TK



Kto włada przestrzenią powietrzną nad Krymem?

aneksja| Autonomiczna Republika Krymska| Eurocontrol| ICAO| Krym| Międzynarodowy Trybunał Sprawiedliwości| ONZ| Rada Bezpieczeństwa ONZ| Rosja| Sewastopol| Ukraina

włącz czytnik

Konstatacja taka oznacza, że Ukraina była i jest chroniona na mocy zasad integralności terytorialnej i nienaruszalności granic, jakie ukształtowały się w prawie międzynarodowym traktatowym i zwyczajowym (zwłaszcza Dekla­racja zasad prawa międzynarodowego z 24 października 1970 r.). Ochroną tą było i jest objęte całe terytorium Ukrainy - lądowe, wodne i powietrzne, łącz­nie z terytorium Krymu.

Ocena działań władz Autonomicznej Republiki Krymu z perspektywy prawa międzynarodowego: problem legalności secesji Krymu

Powszechnie uznaje się, że oderwanie się części terytorium od istniejącego państwa (zwane niejednokrotnie w literaturze, a niekiedy także w orzeczni­ctwie secesją) jest zasadniczo niedopuszczalne z uwagi na ochronę integral­ności terytorialnej państwa (opinia prawna Komisji Prawników Ligi Narodów w sprawie Wysp Alandzkich z 5 września 1920 r.: nie istnieje prawo do oddziele­nia się od terytorium państwa przez zwykły akt woli, tym bardziej inne państwa nie mają roszczenia o secesję części cudzego terytorium), a także zagrożenie dla międzynarodowego pokoju i bezpieczeństwa.

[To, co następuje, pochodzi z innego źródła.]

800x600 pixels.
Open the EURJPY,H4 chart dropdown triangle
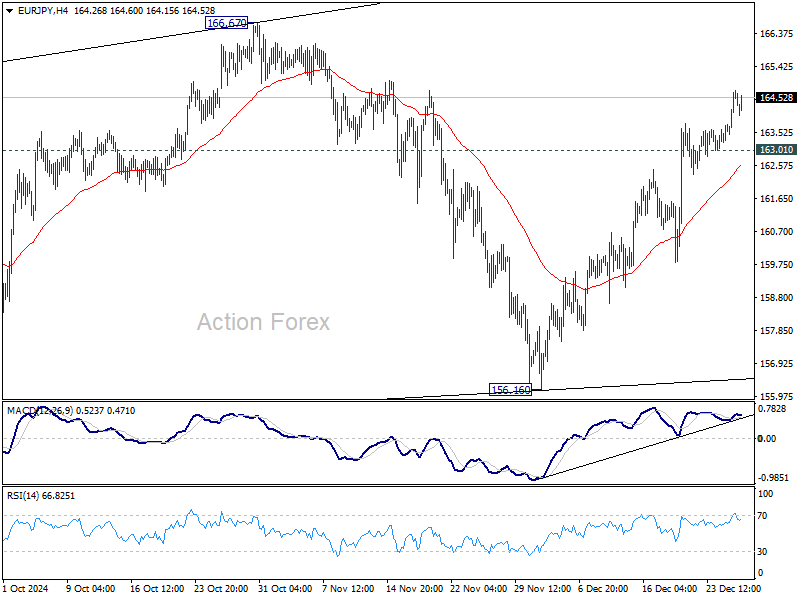coord(10,11)
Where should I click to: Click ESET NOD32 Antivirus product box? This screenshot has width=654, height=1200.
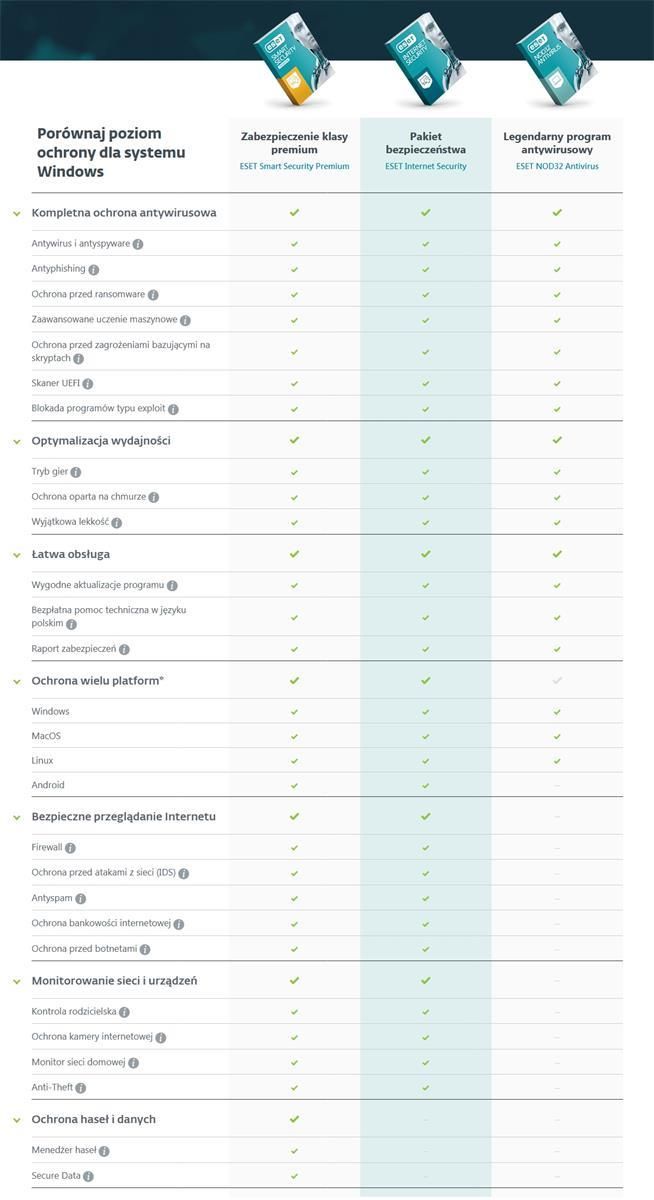pos(556,60)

Jednak z zasadą integralności terytorialnej może kolidować zasada i pra­wo do samostanowienia, które nie tylko ma traktatową i zwyczajową podsta­wę obowiązywania (m.in. art. 1 KNZ, identycznie art. 1 Międzynarodowych paktów praw człowieka), ale także uznaje się, że samostanowienie wywiera skutek erga omnes [tak Międzynarodowy Trybunał Sprawiedliwości (MTS) w wyroku jurysdykcyjnym dotyczącym Demokratycznej Republiki Timoru z 1995 r.]. W praktyce międzynarodowej i w literaturze przedmiotu najczęściej przyjmuje się, że rozwiązanie tej kolizji odbywa się co do zasady na korzyść integralności terytorialnej państwa. Jednak od tej reguły istnieją przynajmniej dwa wyjątki, kiedy ludy mogą oderwać się od państwa macierzystego z naru­szeniem jego integralności. Są to sytuacje: 1) ludów kolonialnych, 2) ludów zdominowanych/uciskanych (Sąd Najwyższy Kanady w sprawie secesji Quebecu, wyrok z 20 sierpnia 1998 r.). Tylko kolonie mają pełne prawo do se­cesji (ustanowienia własnego państwa albo przyłączenia się do istniejącego). W tym drugim, obecnie w zasadzie jedynym praktycznym przypadku, trzeba wszakże wykazać, że istnieje sytuacja dominacji, która sprawia, że lud nie jest reprezentowany w państwie, w którym żyje, nie ma możliwości samorealizacji przez istniejące struktury władzy, korzystania z praw wyborczych i samoorga­nizacji politycznej. Musi zaistnieć całkowita niemożność skorzystania z samo­stanowienia wewnętrznego. Sama niemożność zmiany konstytucji państwowej nie jest takim przypadkiem. Prawo do secesji jest uprawnieniem wyjątkowym i ostatecznym.

Świat

Zawartość i treści prezentowane w serwisie Obserwator Konstytucyjny nie przedstawiają oficjalnego stanowiska Trybunału Konstytucyjnego.

 
 
 

Załączniki

Brak załączników do artykułu.

 
 
 

Komentarze

Brak komentarzy.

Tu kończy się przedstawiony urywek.